··· Supplied data

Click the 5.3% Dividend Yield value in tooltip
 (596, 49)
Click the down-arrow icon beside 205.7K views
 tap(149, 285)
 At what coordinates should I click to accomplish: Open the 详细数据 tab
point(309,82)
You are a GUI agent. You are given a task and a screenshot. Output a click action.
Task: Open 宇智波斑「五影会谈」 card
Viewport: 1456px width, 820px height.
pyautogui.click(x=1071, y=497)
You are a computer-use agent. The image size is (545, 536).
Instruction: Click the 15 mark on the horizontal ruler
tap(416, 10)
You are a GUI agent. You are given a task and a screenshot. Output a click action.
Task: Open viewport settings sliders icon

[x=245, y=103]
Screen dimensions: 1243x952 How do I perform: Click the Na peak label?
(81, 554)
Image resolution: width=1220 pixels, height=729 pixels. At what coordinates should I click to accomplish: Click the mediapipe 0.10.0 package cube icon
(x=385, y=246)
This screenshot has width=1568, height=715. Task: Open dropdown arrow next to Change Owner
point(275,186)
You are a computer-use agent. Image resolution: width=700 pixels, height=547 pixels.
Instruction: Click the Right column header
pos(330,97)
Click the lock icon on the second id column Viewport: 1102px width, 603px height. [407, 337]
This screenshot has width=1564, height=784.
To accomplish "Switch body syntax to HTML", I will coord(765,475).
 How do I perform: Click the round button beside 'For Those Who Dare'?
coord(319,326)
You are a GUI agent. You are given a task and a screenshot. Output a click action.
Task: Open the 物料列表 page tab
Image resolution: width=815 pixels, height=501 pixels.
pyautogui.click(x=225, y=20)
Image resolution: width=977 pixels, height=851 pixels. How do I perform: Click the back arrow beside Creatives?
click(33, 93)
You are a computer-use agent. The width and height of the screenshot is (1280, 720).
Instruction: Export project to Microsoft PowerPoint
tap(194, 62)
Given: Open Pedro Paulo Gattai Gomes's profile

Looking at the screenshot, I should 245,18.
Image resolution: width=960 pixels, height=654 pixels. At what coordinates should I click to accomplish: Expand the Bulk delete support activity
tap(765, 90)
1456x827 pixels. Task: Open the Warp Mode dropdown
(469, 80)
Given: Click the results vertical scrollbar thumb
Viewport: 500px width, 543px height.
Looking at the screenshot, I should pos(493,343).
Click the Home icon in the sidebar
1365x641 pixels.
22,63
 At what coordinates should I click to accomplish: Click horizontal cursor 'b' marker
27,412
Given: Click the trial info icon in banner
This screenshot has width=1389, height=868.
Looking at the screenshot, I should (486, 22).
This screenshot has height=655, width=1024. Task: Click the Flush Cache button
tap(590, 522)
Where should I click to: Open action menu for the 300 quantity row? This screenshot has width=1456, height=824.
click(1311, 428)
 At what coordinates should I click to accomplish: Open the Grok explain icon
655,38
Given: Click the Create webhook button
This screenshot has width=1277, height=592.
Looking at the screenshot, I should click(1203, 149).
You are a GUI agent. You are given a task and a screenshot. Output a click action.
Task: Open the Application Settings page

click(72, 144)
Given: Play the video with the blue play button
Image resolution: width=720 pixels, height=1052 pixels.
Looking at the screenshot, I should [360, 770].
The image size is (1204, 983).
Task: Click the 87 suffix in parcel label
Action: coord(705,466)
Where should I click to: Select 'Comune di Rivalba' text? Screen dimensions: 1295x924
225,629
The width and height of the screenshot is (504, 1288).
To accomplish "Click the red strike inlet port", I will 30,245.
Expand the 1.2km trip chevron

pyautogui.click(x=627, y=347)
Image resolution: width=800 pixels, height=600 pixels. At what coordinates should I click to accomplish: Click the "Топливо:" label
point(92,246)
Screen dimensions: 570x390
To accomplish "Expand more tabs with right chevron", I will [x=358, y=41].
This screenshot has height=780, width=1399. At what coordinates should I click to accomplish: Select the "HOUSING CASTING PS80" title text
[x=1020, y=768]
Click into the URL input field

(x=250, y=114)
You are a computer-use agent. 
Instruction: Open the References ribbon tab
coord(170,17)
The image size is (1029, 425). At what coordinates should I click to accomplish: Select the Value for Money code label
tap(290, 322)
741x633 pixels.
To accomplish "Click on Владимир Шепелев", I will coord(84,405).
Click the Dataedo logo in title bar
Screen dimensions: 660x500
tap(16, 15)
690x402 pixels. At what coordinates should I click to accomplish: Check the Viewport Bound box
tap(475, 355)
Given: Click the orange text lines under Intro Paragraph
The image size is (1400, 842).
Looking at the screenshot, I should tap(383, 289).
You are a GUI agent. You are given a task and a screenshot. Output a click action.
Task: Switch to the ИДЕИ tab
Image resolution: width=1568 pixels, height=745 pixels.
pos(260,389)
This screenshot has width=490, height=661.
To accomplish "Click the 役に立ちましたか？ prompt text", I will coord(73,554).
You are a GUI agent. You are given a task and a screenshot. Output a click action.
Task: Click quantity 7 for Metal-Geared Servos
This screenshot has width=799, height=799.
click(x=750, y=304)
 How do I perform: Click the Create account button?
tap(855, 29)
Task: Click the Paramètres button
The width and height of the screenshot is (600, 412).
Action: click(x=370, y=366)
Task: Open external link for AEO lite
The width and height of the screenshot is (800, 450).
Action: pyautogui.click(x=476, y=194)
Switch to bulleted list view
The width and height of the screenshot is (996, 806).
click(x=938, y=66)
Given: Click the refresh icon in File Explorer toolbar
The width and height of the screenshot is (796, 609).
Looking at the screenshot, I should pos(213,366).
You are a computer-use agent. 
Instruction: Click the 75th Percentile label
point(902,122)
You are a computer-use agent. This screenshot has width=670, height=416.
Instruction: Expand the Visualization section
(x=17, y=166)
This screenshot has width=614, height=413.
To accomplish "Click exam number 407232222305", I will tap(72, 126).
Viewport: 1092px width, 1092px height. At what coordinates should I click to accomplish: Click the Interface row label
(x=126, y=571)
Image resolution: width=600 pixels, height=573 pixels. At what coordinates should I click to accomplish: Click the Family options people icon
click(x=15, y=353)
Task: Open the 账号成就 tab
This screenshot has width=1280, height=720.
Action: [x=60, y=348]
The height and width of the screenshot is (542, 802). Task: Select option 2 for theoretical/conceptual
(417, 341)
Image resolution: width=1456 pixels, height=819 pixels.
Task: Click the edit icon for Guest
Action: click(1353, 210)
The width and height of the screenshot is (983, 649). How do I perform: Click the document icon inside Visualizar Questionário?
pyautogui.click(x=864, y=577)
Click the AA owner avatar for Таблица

······

Rewrite all of the records above, replacing "How do I perform" with "How should I perform" and leaving every other word unchanged.

Click the 5.3% Dividend Yield value in tooltip
 (596, 49)
Click the down-arrow icon beside 205.7K views
 tap(149, 285)
 At what coordinates should I click to accomplish: Open the 详细数据 tab
point(309,82)
You are a GUI agent. You are given a task and a screenshot. Output a click action.
Task: Open 宇智波斑「五影会谈」 card
Viewport: 1456px width, 820px height.
pyautogui.click(x=1071, y=497)
You are a computer-use agent. The image size is (545, 536).
Instruction: Click the 15 mark on the horizontal ruler
tap(416, 10)
You are a GUI agent. You are given a task and a screenshot. Output a click action.
Task: Open viewport settings sliders icon

[x=245, y=103]
Screen dimensions: 1243x952 How should I perform: Click the Na peak label?
(81, 554)
Image resolution: width=1220 pixels, height=729 pixels. At what coordinates should I click to accomplish: Click the mediapipe 0.10.0 package cube icon
(x=385, y=246)
This screenshot has width=1568, height=715. Task: Open dropdown arrow next to Change Owner
point(275,186)
You are a computer-use agent. Image resolution: width=700 pixels, height=547 pixels.
Instruction: Click the Right column header
pos(330,97)
Click the lock icon on the second id column Viewport: 1102px width, 603px height. [407, 337]
This screenshot has width=1564, height=784.
To accomplish "Switch body syntax to HTML", I will coord(765,475).
 How should I perform: Click the round button beside 'For Those Who Dare'?
coord(319,326)
You are a GUI agent. You are given a task and a screenshot. Output a click action.
Task: Open the 物料列表 page tab
Image resolution: width=815 pixels, height=501 pixels.
pyautogui.click(x=225, y=20)
Image resolution: width=977 pixels, height=851 pixels. How should I perform: Click the back arrow beside Creatives?
click(33, 93)
You are a computer-use agent. The width and height of the screenshot is (1280, 720).
Instruction: Export project to Microsoft PowerPoint
tap(194, 62)
Given: Open Pedro Paulo Gattai Gomes's profile

Looking at the screenshot, I should 245,18.
Image resolution: width=960 pixels, height=654 pixels. At what coordinates should I click to accomplish: Expand the Bulk delete support activity
tap(765, 90)
1456x827 pixels. Task: Open the Warp Mode dropdown
(469, 80)
Given: Click the results vertical scrollbar thumb
Viewport: 500px width, 543px height.
Looking at the screenshot, I should pos(493,343).
Click the Home icon in the sidebar
1365x641 pixels.
22,63
 At what coordinates should I click to accomplish: Click horizontal cursor 'b' marker
27,412
Given: Click the trial info icon in banner
This screenshot has width=1389, height=868.
Looking at the screenshot, I should (486, 22).
This screenshot has height=655, width=1024. Task: Click the Flush Cache button
tap(590, 522)
Where should I click to: Open action menu for the 300 quantity row? This screenshot has width=1456, height=824.
click(1311, 428)
 At what coordinates should I click to accomplish: Open the Grok explain icon
655,38
Given: Click the Create webhook button
This screenshot has width=1277, height=592.
Looking at the screenshot, I should click(1203, 149).
You are a GUI agent. You are given a task and a screenshot. Output a click action.
Task: Open the Application Settings page

click(72, 144)
Given: Play the video with the blue play button
Image resolution: width=720 pixels, height=1052 pixels.
Looking at the screenshot, I should [360, 770].
The image size is (1204, 983).
Task: Click the 87 suffix in parcel label
Action: coord(705,466)
Where should I click to: Select 'Comune di Rivalba' text? Screen dimensions: 1295x924
225,629
The width and height of the screenshot is (504, 1288).
To accomplish "Click the red strike inlet port", I will 30,245.
Expand the 1.2km trip chevron

pyautogui.click(x=627, y=347)
Image resolution: width=800 pixels, height=600 pixels. At what coordinates should I click to accomplish: Click the "Топливо:" label
point(92,246)
Screen dimensions: 570x390
To accomplish "Expand more tabs with right chevron", I will [x=358, y=41].
This screenshot has height=780, width=1399. At what coordinates should I click to accomplish: Select the "HOUSING CASTING PS80" title text
[x=1020, y=768]
Click into the URL input field

(x=250, y=114)
You are a computer-use agent. 
Instruction: Open the References ribbon tab
coord(170,17)
The image size is (1029, 425). At what coordinates should I click to accomplish: Select the Value for Money code label
tap(290, 322)
741x633 pixels.
To accomplish "Click on Владимир Шепелев", I will coord(84,405).
Click the Dataedo logo in title bar
Screen dimensions: 660x500
tap(16, 15)
690x402 pixels. At what coordinates should I click to accomplish: Check the Viewport Bound box
tap(475, 355)
Given: Click the orange text lines under Intro Paragraph
The image size is (1400, 842).
Looking at the screenshot, I should tap(383, 289).
You are a GUI agent. You are given a task and a screenshot. Output a click action.
Task: Switch to the ИДЕИ tab
Image resolution: width=1568 pixels, height=745 pixels.
pos(260,389)
This screenshot has width=490, height=661.
To accomplish "Click the 役に立ちましたか？ prompt text", I will coord(73,554).
You are a GUI agent. You are given a task and a screenshot. Output a click action.
Task: Click quantity 7 for Metal-Geared Servos
This screenshot has width=799, height=799.
click(x=750, y=304)
 How should I perform: Click the Create account button?
tap(855, 29)
Task: Click the Paramètres button
The width and height of the screenshot is (600, 412).
Action: click(x=370, y=366)
Task: Open external link for AEO lite
The width and height of the screenshot is (800, 450).
Action: pyautogui.click(x=476, y=194)
Switch to bulleted list view
The width and height of the screenshot is (996, 806).
click(x=938, y=66)
Given: Click the refresh icon in File Explorer toolbar
The width and height of the screenshot is (796, 609).
Looking at the screenshot, I should pos(213,366).
You are a computer-use agent. 
Instruction: Click the 75th Percentile label
point(902,122)
You are a computer-use agent. This screenshot has width=670, height=416.
Instruction: Expand the Visualization section
(x=17, y=166)
This screenshot has width=614, height=413.
To accomplish "Click exam number 407232222305", I will tap(72, 126).
Viewport: 1092px width, 1092px height. At what coordinates should I click to accomplish: Click the Interface row label
(x=126, y=571)
Image resolution: width=600 pixels, height=573 pixels. At what coordinates should I click to accomplish: Click the Family options people icon
click(x=15, y=353)
Task: Open the 账号成就 tab
This screenshot has width=1280, height=720.
Action: [x=60, y=348]
The height and width of the screenshot is (542, 802). Task: Select option 2 for theoretical/conceptual
(417, 341)
Image resolution: width=1456 pixels, height=819 pixels.
Task: Click the edit icon for Guest
Action: click(1353, 210)
The width and height of the screenshot is (983, 649). How should I perform: Click the document icon inside Visualizar Questionário?
pyautogui.click(x=864, y=577)
Click the AA owner avatar for Таблица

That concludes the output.